Unix command line programs like awk may be faster if processing is simple and single pass
- To reduce File I/O at the Python instruction set level read in large blocks or entire files at a time.
- Open a file as few times as possible rather than multiple open/closes for processing steps (less reusable code)
- Using different versions of Python, Cthyon, etc may make a difference for unusual edge cases like unusual network processing that bypasses TCP for a faster network protocol for certain data types/sizes.
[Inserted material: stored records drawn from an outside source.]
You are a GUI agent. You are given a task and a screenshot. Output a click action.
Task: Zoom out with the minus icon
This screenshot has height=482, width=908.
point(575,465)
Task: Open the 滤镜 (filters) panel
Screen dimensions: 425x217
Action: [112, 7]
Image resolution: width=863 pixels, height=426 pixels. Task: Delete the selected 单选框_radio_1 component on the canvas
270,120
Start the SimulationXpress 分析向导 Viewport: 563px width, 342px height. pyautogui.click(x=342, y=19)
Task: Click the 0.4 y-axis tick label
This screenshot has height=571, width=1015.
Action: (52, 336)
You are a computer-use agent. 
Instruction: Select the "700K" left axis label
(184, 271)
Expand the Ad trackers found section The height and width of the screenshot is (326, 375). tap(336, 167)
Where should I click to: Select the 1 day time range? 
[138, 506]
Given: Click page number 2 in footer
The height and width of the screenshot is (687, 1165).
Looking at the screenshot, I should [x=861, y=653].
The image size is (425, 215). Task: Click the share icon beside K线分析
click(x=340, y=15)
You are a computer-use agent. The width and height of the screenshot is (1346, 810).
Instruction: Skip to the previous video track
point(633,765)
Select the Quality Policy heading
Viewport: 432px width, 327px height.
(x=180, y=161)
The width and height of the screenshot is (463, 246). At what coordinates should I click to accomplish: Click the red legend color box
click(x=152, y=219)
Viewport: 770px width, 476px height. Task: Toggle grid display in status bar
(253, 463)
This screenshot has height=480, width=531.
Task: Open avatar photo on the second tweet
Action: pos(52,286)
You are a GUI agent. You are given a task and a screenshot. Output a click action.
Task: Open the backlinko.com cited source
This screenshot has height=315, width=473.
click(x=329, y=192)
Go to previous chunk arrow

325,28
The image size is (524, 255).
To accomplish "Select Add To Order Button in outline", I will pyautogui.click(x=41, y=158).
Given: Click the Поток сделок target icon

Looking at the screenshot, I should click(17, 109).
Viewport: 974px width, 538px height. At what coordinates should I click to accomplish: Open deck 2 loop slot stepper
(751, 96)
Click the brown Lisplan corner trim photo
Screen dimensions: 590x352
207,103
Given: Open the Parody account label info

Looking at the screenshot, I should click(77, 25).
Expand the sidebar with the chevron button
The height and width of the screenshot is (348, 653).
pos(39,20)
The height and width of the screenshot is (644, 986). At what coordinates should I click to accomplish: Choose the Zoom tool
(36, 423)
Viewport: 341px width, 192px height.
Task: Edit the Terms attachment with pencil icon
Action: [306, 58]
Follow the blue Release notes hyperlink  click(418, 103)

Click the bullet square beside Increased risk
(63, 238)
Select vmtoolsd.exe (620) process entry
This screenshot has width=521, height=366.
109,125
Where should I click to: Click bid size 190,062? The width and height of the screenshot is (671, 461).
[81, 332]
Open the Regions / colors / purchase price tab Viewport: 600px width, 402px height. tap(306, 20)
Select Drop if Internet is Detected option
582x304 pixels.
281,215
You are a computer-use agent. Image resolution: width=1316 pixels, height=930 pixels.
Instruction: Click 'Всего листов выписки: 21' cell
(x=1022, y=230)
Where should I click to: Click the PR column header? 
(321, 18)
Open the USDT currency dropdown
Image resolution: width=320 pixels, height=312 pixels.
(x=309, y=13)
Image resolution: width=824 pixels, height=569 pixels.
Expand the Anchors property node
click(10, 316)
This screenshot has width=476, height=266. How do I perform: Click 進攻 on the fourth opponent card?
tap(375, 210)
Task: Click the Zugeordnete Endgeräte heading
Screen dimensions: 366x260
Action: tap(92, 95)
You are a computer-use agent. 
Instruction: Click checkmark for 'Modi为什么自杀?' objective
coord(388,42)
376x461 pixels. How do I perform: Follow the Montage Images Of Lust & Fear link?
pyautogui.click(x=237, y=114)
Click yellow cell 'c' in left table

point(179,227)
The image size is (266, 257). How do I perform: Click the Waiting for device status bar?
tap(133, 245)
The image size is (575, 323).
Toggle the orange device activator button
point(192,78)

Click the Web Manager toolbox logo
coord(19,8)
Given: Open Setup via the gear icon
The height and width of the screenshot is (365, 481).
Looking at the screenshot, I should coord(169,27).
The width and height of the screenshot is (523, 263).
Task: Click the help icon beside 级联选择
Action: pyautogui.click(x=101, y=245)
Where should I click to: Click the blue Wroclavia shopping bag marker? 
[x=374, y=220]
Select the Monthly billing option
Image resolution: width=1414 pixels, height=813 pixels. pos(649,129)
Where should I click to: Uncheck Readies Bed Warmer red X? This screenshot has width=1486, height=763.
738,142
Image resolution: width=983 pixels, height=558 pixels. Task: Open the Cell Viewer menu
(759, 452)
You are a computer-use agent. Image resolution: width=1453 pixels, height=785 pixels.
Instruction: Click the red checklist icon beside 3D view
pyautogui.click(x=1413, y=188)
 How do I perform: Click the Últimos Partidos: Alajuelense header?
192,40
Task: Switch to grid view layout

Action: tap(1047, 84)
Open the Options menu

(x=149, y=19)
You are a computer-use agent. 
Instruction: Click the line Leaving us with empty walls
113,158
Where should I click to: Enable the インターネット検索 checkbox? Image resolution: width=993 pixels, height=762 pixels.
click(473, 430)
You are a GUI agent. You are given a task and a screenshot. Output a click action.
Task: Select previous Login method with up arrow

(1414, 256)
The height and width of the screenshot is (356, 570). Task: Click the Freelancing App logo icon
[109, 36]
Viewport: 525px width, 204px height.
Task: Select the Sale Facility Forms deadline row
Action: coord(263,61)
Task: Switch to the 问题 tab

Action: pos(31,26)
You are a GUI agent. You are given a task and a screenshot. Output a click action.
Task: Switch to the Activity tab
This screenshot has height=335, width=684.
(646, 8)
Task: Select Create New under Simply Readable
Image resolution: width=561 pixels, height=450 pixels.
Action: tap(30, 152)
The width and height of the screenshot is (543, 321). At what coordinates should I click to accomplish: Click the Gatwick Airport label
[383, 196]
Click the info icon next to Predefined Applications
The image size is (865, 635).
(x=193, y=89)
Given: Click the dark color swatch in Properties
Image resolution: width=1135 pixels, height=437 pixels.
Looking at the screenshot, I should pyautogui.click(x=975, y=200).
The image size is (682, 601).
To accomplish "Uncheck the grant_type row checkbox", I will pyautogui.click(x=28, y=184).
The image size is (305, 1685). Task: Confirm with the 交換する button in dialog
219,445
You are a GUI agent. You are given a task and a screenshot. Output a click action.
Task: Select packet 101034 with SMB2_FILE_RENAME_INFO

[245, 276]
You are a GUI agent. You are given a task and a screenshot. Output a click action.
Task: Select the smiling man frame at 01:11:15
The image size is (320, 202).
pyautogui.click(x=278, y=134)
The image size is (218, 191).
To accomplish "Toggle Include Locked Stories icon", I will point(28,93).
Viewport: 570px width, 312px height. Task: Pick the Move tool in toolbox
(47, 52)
It also helps to understand the interactions between Python, C-code it’s often calling and the underlyting Unix OS.
Finally, all of these are general guesstimations. The only real way to know what improves performance is by finding well designed, realistic and applicable benchmarks and iteratively refining. Both Python and Unix provide a wealth of tools for assessing performance and automating testing.
These optimizations are for the data cleaning stage. For our analytic stage there are additional optimization steps with distributed processing and multiple GPUs being the most significant, but that remains for another post.